Re: Introducing a Session header...

In message <DA91A72D-BD1E-4E7F-9C7C-5DC0DFD6C000@acm.org>, Philippe Mougin writ
es:

>- HTTP was designed with the idea that there is no application state 
>(i.e., session state) stored on the server. This provides a number of 
>architectural benefits.

That might have been the idea, but it is certainly not the (only)
practice today.

In fact, many appearantly server state-less sites, uses load-balancers
to direct the client to the same server all the time, in order to
benefit from database and VM caching of ... session-relevant state.

I think that HTTP/2.0 should serve all relevant contemporary and
future needs, and be less concerned about what ideas somebody had
or didn't have 20 years ago.

And after all, nobody is proposing that HTTP/2.0 make the server
state-less model impossible to implement.

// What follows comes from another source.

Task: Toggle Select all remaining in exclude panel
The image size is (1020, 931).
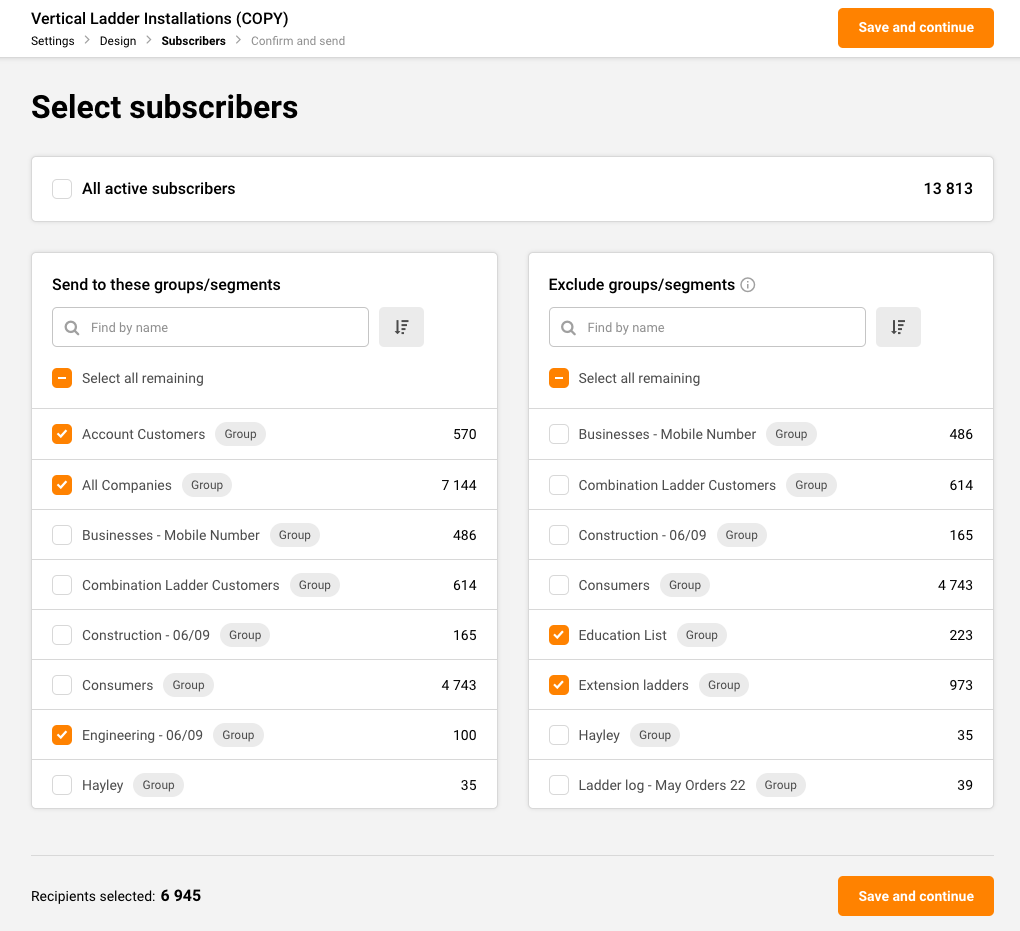Action: 559,379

I won't claim that the original idea could not have survived as the
sole model, but if so, cookies should have been killed as a concept
before it became the festing pile of state-poo they have become.

The fact the EU has felt it necessary to legislate what cookies can
contain and what they can be used for, should not be overlooked
here.  HTTP/2.0 can and will be scrutinized in Bxl for compliance
with EU privacy and cookie directives.  Being proactive might pay off.

-- 
Poul-Henning Kamp       | UNIX since Zilog Zeus 3.20
phk@FreeBSD.ORG         | TCP/IP since RFC 956
FreeBSD committer       | BSD since 4.3-tahoe    
Never attribute to malice what can adequately be explained by incompetence.

Received on Thursday, 19 July 2012 20:49:35 UTC